Sven the Fox?
There’s a knowing sneer to the reports that Sven-Goran Eriksson is in talks with Leicester City for the manager’s job. There here is again. Brazenly touting himself like a football management prostitute. How has Sven come to be regarded as a joke? Does he really deserve such contempt?
Sure his England reign imploded, mired in sex scandals and a disappointing exit from the World Cup. The recent sojourn at Notts County was just plain bizarre. But I can only think that it’s familiarity which has bred the unjustified contempt which predominates. His record certainly doesn’t merit this view.
Under Sven England qualified for tournaments with relative ease. A record which the likes of Graham Taylor and Steve McLaren would be pleased to have. Qualification was invariably followed by a quarter final appearance. Apart from Sir Alf Ramsey there isn’t a manager who can lay claim to a similar tournament record. Sure Robson reached the semi’s in Italia ‘90 but his copy book was blotted by failure’s at Euro’s 84 and 88.
Sven’s club record is also incomparable to any English manager working today. League titles in three different countries and European silverware to go alongside that. However, all that was achieved outside the UK and our insular attitudes seem to preclude acknowledging those achievements.
It looked as if he might be on the way to rehabilitating his reputation in this country at Manchester City after leading them to their highest finish in years. However, he found himself the victim of the whims of the club’s then chairman who curtailed his reign.

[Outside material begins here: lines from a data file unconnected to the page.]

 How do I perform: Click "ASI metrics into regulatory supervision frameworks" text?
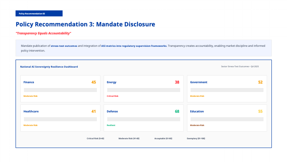[134, 46]
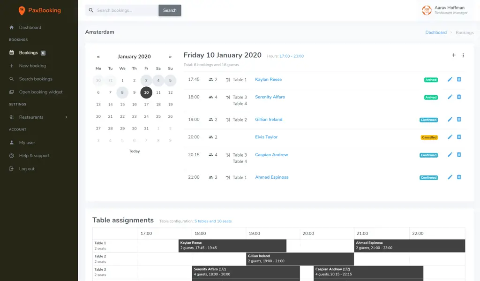480x281 pixels.
Task: Click the Cancelled badge on Elvis Taylor
Action: pos(428,137)
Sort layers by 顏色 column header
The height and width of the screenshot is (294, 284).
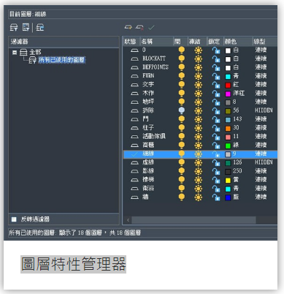238,42
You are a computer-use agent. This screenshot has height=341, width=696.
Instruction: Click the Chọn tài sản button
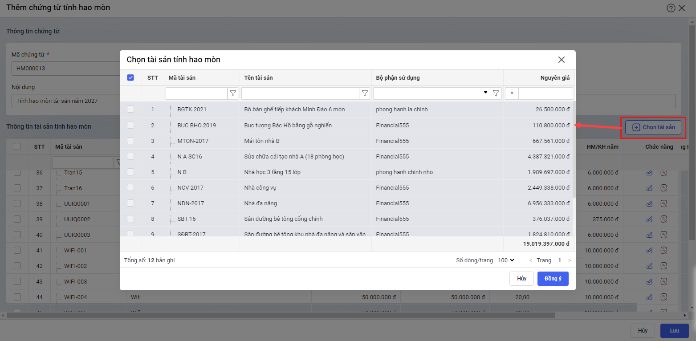coord(653,127)
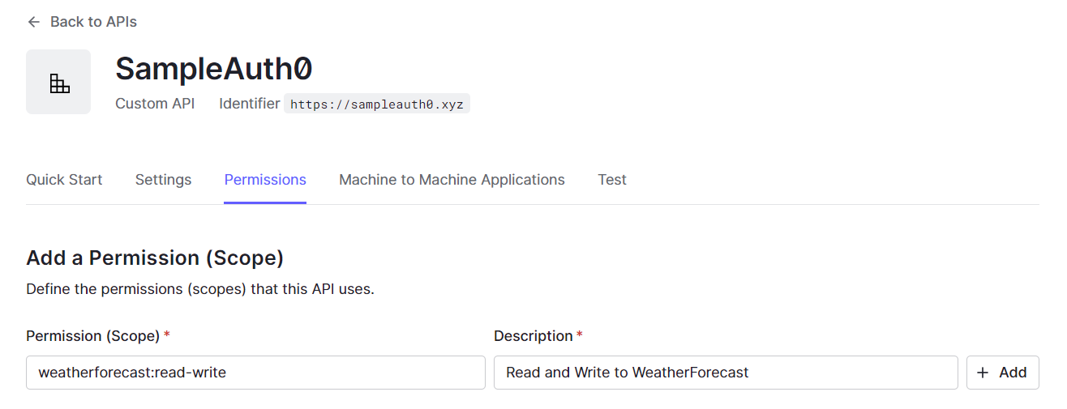Follow the Back to APIs link text

tap(93, 22)
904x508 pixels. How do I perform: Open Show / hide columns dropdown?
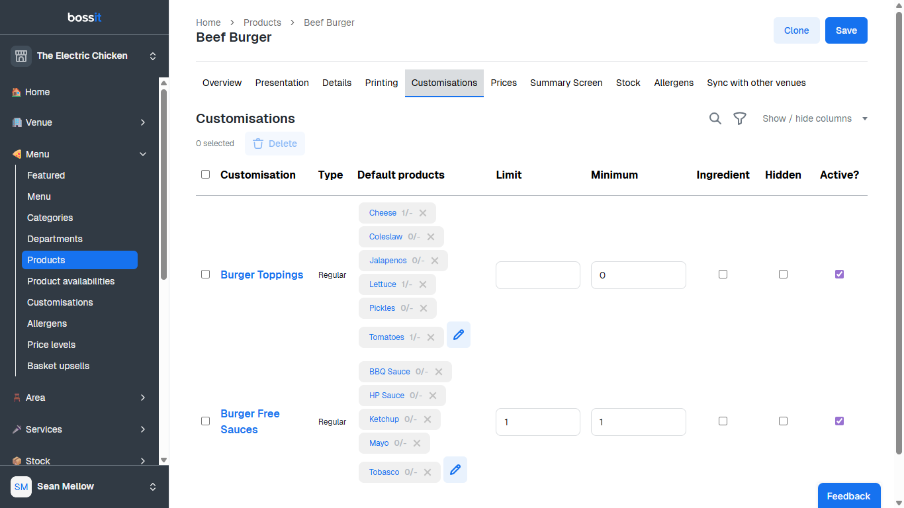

We also seem to have fatally misunderstood Eriksson’s management style. Derided for being in hock to celebrity of the players he was supposed to be in charge of. We’ve overlooked the method to Eriksson’s approach.
Players rule and managers no longer wield the omnipotent power of old. As an international manager you have even less authority over players. We saw in the South Africa what happened when Capello tried to assert draconian authority over his players.
Eriksson understood that the dynamics of the relationship between manager and player in the modern game. You might find it distasteful, but he wanted to get close to the players and befriend them. That was his plan and by and large it worked.
I can’t pretend Eriksson is a candidate for sainthood. He clearly likes a pound note. And he is a serial flirt when comes to the possibility of a new, better paid, job. But is it really fair to hold that against the man? Is he any worse than most players?
Sven has an exemplary track record. It can therefore be no surprise that his name is so frequently linked with jobs. The fact he’s regarded with sniggering derision in this country says more about our expectations of a football manager than it does about Eriksson’s abilities.